- [Excerpt provided]:
--- Begin ---

FORM 8-K
CURRENT REPORT

Pursuant to Section 13 or 15(d) of The Securities and Exchange Act of 1934

Date of Report (Date of earliest event reported): February 1, 2021 (February 1, 2021)

HC2 HOLDINGS, INC.

Delaware
001-35210
54-1708481
(State or other jurisdiction
of incorporation)
(Commission File Number)
(IRS Employer
Identification No.)

450 Park Avenue, 29th Floor
New York, NY 10022
(Address of principal executive offices)

(212) 235-2690
(Registrant’s telephone number, including area code)

Not Applicable
(Former name or former address, if changed since last report.)

Check the appropriate box below if the Form 8-K filing is intended to simultaneously satisfy the filing obligation of the registrant under any of the following provisions:
 

Written communications pursuant to Rule 425 under the Securities Act (17 CFR 230.425)

Soliciting material pursuant to Rule 14a-12 under the Exchange Act (17 CFR 240.14a-12)

Pre-commencement communications pursuant to Rule 14d-2(b) under the Exchange Act (17 CFR 240.14d-2(b))

Pre-commencement communications pursuant to Rule 13e-4(c) under the Exchange Act (17 CFR 240.13e-4(c))

Securities registered pursuant to Section 12(b) of the Act:

Title of each class
Trading Symbol
Name of each exchange on which registered
Common Stock, par value $0.001 per share
HCHC
New York Stock Exchange

Indicate by check mark whether the registrant is an emerging growth company as defined in Rule 405 of the Securities Act of 1933 (§230.405 of this chapter) or Rule 12b-2 of the Securities Exchange Act of 1934 (§240.12b-2 of this chapter).

--- End ---

- [Parts of the exercise]:
1. Say whether each statement agrees with the filing, answering yes or no and quoting the words that decide it: (a) The principal executive offices are on the 29th floor at 450 Park Avenue. (b) The common stock is registered on the Nasdaq. (c) The common stock has a par value of $0.01 per share.
2. Reproduce the filing word for word, starting at "Soliciting material pursuant" and ending at "(17 CFR 240.14d-2(b))".
The items after this filing aren't needed.

- [Listed records]:

--- Begin ---

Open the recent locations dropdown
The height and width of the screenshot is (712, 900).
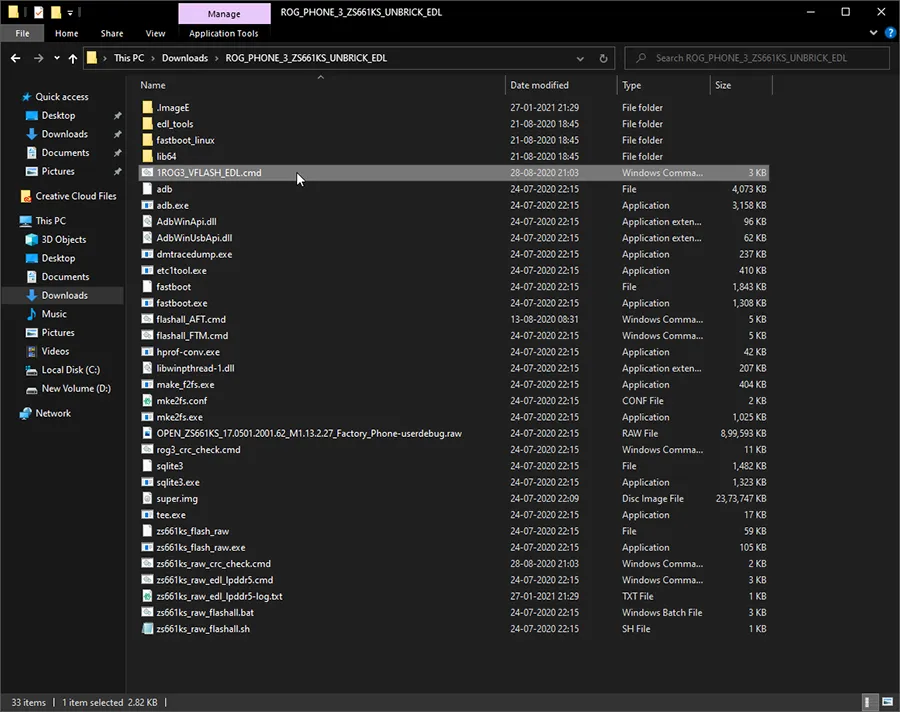[x=56, y=58]
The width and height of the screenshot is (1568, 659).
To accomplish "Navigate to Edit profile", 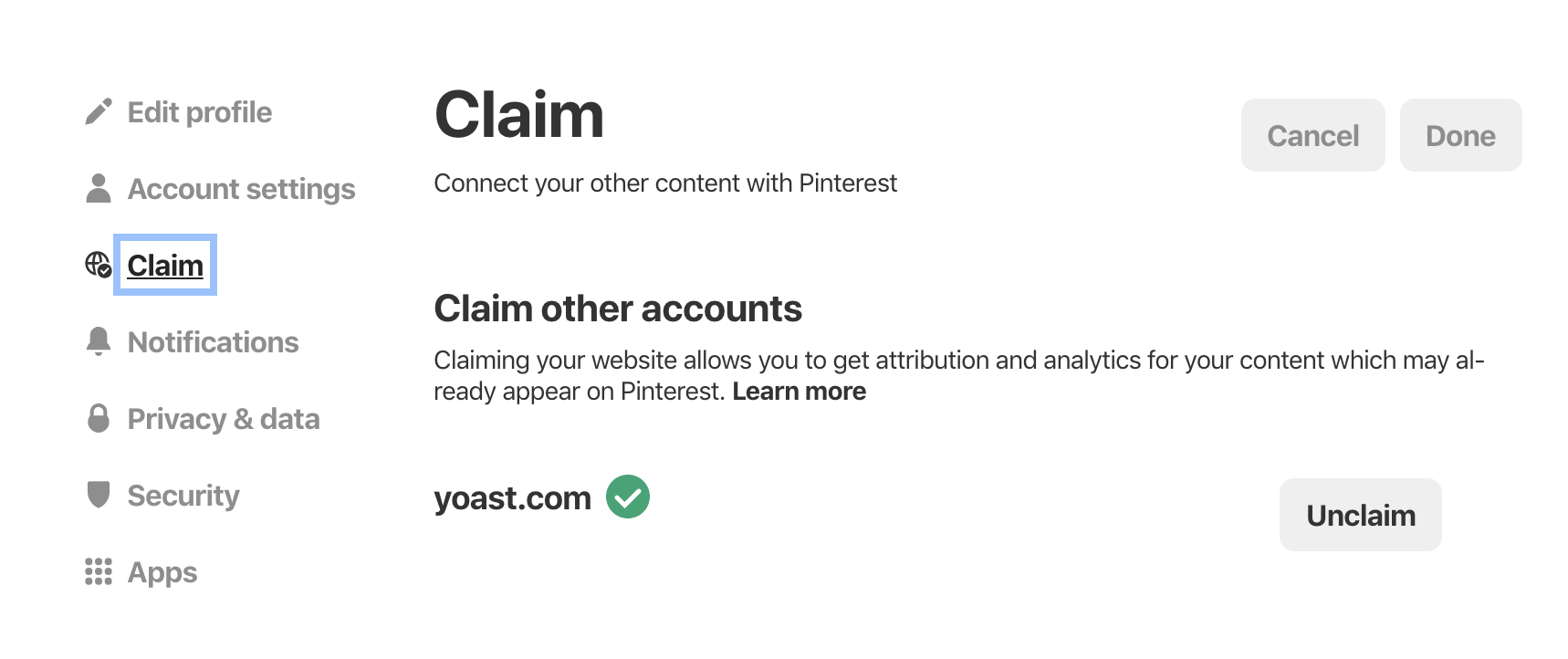I will [x=200, y=110].
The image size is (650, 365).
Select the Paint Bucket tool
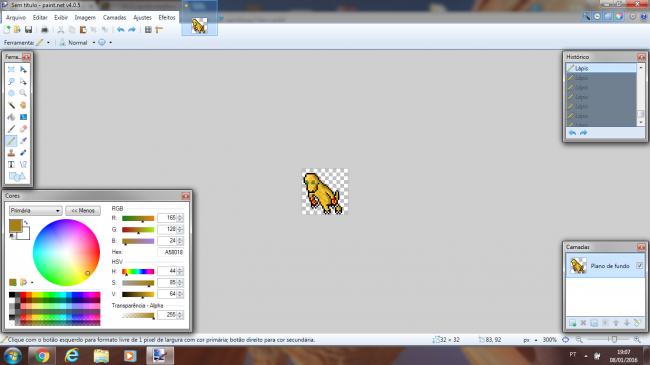(x=11, y=117)
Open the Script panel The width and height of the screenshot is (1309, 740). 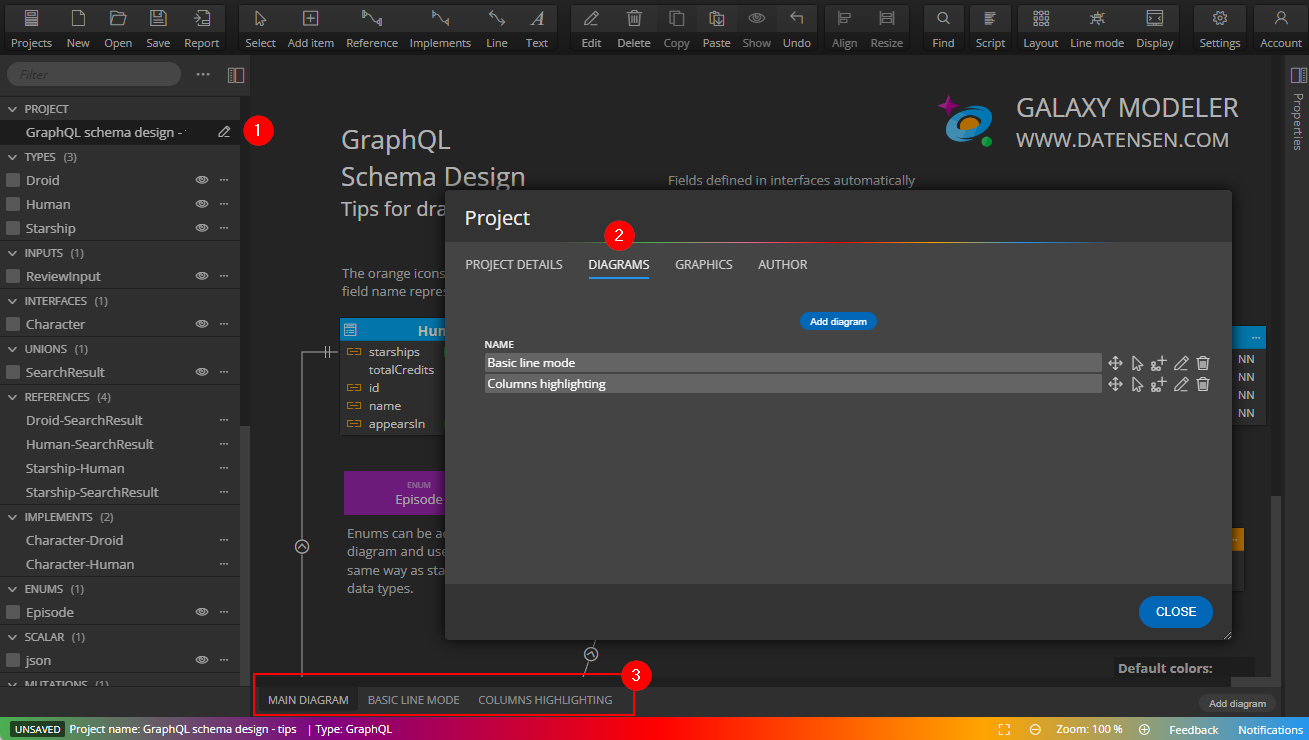click(990, 27)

--- End ---

- [Solutions to the exercise]:
1.
(a) Yes: "450 Park Avenue, 29th Floor"
(b) No: "New York Stock Exchange"
(c) No: "Common Stock, par value $0.001 per share"

2.
Soliciting material pursuant to Rule 14a-12 under the Exchange Act (17 CFR 240.14a-12)

Pre-commencement communications pursuant to Rule 14d-2(b) under the Exchange Act (17 CFR 240.14d-2(b))